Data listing

(begin)

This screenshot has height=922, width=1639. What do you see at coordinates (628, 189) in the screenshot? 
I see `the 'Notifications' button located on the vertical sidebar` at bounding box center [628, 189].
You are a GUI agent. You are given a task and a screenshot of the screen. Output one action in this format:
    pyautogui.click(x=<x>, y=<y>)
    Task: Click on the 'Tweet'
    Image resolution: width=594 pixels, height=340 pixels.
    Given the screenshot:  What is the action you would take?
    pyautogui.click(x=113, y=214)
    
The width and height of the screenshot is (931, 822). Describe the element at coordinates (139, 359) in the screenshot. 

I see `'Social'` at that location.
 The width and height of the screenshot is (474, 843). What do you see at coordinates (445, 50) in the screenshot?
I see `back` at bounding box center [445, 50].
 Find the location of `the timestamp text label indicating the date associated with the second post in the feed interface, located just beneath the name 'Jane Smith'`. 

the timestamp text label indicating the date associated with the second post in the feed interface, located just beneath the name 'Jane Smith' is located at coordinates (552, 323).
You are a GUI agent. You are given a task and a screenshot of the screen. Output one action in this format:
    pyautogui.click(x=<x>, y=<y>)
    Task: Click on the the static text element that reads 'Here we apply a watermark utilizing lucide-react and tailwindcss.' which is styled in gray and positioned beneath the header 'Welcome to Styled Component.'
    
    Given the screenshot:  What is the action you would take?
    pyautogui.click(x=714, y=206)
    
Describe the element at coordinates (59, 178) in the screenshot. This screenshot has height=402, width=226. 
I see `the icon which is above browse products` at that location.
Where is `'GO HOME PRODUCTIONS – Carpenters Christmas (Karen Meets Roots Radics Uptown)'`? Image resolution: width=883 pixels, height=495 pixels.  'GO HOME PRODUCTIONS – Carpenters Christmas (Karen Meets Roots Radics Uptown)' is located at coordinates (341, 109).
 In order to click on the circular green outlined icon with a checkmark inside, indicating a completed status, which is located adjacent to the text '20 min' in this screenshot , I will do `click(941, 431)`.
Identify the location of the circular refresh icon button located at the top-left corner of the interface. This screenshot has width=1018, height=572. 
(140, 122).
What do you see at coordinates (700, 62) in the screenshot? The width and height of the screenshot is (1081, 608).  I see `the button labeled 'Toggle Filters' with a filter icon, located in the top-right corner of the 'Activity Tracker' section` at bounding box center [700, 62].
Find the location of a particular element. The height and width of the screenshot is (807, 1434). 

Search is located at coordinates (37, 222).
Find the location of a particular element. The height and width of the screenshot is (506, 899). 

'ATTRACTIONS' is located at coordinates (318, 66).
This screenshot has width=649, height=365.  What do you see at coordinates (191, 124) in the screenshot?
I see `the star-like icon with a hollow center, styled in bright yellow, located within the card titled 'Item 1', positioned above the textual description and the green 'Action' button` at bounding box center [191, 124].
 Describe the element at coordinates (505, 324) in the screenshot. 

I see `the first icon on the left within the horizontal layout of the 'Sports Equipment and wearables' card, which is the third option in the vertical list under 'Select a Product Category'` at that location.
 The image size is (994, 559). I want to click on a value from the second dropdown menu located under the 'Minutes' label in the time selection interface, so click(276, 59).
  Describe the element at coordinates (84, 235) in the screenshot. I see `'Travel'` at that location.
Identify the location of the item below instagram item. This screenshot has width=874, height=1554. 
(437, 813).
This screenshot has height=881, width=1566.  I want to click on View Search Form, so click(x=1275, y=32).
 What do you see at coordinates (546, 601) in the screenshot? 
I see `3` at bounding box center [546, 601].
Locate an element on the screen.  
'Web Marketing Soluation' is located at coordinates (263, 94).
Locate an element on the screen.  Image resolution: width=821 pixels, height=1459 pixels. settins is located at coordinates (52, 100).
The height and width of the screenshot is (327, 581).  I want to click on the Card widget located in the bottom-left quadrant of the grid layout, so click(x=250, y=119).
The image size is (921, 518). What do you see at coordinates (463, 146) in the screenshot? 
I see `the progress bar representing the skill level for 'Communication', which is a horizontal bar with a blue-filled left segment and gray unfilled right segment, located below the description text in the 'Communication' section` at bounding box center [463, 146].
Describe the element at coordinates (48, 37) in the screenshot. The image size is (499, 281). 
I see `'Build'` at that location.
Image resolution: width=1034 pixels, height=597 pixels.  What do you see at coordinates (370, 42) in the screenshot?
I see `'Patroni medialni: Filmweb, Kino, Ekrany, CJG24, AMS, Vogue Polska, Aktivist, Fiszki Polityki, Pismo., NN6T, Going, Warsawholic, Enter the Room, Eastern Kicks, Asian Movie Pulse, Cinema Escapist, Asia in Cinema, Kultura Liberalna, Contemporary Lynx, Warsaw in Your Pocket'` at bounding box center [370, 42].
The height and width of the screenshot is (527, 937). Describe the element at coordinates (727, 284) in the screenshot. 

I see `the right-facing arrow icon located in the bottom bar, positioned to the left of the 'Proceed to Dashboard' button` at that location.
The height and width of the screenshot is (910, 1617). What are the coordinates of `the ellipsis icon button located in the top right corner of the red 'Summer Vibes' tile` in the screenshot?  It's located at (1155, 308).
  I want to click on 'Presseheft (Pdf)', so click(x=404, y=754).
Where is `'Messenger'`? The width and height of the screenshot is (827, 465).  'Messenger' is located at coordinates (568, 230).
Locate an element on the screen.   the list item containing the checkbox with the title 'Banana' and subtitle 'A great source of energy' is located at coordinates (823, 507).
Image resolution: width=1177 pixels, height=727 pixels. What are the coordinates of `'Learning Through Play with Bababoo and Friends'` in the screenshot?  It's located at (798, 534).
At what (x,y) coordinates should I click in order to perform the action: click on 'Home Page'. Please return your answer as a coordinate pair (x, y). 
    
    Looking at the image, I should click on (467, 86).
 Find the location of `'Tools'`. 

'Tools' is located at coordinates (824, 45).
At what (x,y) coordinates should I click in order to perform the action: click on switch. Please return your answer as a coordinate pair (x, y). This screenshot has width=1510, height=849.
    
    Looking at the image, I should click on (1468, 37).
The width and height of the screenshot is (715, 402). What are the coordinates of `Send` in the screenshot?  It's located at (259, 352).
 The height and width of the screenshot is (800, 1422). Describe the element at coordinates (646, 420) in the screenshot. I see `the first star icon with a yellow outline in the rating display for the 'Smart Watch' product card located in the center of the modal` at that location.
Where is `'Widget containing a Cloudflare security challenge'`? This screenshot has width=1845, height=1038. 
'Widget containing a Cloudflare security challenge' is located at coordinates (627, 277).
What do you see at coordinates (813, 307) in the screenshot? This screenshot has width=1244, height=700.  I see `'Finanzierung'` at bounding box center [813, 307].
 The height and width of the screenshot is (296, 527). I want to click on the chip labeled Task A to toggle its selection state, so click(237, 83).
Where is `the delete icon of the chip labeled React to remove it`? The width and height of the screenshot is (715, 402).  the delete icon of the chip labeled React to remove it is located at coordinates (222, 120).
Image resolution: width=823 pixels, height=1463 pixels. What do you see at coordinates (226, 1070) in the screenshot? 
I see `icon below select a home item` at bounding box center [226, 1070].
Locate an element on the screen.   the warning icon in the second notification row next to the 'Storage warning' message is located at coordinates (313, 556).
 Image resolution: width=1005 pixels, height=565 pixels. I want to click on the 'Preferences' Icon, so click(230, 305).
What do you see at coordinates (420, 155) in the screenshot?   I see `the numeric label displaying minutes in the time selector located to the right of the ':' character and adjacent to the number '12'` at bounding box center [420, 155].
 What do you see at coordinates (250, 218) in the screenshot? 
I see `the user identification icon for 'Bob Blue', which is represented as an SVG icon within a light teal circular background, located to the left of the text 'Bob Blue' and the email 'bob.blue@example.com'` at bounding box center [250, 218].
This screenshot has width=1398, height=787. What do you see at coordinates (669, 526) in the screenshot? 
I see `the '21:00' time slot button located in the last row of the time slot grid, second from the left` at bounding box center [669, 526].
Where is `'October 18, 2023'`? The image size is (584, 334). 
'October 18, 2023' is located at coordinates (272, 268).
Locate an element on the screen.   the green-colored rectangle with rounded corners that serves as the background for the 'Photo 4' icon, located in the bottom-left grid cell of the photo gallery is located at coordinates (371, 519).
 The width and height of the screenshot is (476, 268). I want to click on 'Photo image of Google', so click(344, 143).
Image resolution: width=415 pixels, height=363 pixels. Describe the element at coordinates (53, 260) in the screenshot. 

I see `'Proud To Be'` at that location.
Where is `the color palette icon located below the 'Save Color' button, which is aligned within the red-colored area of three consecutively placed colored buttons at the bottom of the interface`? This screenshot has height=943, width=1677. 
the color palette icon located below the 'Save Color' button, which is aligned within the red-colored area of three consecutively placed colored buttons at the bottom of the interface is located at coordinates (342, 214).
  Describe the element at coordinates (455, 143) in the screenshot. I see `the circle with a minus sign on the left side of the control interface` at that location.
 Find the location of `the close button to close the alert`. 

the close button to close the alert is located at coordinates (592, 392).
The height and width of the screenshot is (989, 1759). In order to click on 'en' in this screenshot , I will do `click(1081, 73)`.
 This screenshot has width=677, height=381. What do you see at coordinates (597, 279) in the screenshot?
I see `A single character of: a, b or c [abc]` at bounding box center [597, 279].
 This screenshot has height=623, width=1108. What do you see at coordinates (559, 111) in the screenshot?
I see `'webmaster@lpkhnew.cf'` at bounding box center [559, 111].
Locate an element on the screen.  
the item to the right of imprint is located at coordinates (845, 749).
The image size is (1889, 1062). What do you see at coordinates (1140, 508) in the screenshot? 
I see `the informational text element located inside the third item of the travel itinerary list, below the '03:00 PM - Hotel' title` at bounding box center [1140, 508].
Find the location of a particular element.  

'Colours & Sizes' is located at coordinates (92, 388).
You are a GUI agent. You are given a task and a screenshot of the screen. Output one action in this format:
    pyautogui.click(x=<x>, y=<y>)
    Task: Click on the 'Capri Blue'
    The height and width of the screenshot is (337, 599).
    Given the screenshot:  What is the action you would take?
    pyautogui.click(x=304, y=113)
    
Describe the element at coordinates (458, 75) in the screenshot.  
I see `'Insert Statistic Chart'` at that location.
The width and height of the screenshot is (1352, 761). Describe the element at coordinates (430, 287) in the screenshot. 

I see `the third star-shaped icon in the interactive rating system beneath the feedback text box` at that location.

(end)

» Exercise brief: Copy the lines of the material above word for word, beginning with the line that contains "The image size is (1889, 1062)." and ending after the line that contains "center [1140, 508].".

» Response for this exercise:
The image size is (1889, 1062). What do you see at coordinates (1140, 508) in the screenshot? 
I see `the informational text element located inside the third item of the travel itinerary list, below the '03:00 PM - Hotel' title` at bounding box center [1140, 508].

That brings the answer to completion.